Crosley credits the “wildly influential” Blanche Boyd, Weller Professor of English and writer-in-residence, with cementing her love of short stories in college. And Conn’s influence doesn’t end there; throughout The Clasp, Crosley’s main characters flash back to their days at a fictional New England liberal arts college that will feel more than vaguely familiar to readers of this magazine.
“There’s a little Conn DNA in there,” Crosley says.
Some of the peripheral characters were also inspired by Crosley’s real-life college friends, but, like any good characters, they quickly took on a life of their own.
“The second you write fiction, there’s a mutation that happens,” she says. “It’s weird to remember the cue ball break of inspiration, the people who first made you create a character.”
In her essays, of course, Crosley writes about real people, examining her own complex relationships—with friends, relatives, boyfriends, neighbors and even strangers—to make pointed observations about the human condition. That can be tricky, she admits, but over time she’s developed a nuanced approach to writing about those with whom she’s closest.
“It’s not that I’ve softened. I’ve become sharper and more sensitive,” she says. “There’s a common expression: It’s better to ask forgiveness than permission. That’s good for women in the workplace and military coups, but not for interpersonal relationships.”
Hope for a puppet
Crosley recalls her own experience at Conn as complicated, imperfect and, at times, redeeming. She had professors she loved—Boyd, of course, but also Haskell Professor of English and Poet-in-Residence Charles Hartman and the late Professor of Anthropology Harold Juli.
“He stepped out of central casting of what a professor is supposed to be like,” Crosley says of Juli. “I think we took a shine to each other, but I think everyone feels that way
about him. You think you are the only girl at the dance, but you’re not.”
While she found her academic comfort zone at Conn, Crosley says she always felt slightly out of place despite having been elected senior class president.

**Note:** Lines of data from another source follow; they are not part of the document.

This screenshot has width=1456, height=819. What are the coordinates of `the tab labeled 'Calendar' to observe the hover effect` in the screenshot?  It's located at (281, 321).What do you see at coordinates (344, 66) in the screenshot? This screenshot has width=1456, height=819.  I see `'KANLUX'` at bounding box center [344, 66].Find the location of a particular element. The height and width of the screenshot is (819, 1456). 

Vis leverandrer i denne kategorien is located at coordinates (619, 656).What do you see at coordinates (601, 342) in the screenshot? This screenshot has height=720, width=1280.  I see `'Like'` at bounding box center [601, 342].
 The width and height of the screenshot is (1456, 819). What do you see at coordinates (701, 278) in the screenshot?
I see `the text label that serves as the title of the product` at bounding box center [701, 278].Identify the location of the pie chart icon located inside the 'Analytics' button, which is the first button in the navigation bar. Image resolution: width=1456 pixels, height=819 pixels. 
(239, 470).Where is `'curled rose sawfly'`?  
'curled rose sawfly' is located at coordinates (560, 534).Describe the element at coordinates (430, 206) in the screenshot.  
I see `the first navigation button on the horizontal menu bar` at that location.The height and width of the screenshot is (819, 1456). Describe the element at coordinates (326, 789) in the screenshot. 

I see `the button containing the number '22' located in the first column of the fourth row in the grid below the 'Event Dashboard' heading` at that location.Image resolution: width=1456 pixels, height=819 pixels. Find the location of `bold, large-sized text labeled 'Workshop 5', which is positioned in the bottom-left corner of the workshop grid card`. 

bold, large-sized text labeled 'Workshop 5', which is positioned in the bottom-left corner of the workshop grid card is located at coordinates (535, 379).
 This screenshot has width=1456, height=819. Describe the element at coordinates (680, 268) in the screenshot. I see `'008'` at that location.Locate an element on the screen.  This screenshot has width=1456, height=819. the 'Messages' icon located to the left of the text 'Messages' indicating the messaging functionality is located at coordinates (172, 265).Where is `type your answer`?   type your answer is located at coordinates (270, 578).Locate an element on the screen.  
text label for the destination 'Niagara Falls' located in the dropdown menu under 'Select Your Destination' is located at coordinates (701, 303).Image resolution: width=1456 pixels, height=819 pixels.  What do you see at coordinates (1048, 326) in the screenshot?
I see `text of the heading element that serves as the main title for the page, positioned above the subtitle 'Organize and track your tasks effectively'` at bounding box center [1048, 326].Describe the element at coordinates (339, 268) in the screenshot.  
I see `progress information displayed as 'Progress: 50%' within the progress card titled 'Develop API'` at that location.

“That’s a fun fact,” she says. “I don’t feel like I was a cool kid. I don’t feel like a class president person.”
After graduation, Crosley moved to New York City and worked in book publicity until 2011, when she decided to focus on writing full time. In addition to her books, she is a frequent contributor to The New York Times, a columnist for The Village Voice and the New York Observer, and the books columnist and a contributing editor at Vanity Fair and Interview magazine.
Crosley has even made the jump into screenwriting—she’s sold television pilots to HBO and Hulu, and Universal acquired the movie rights to The Clasp in 2016.
“It’s strange adapting your own work. You already did it in a way you thought the story would best be told, and now you are trying to stuff it back in the egg and hope it comes back a puppet,” she says.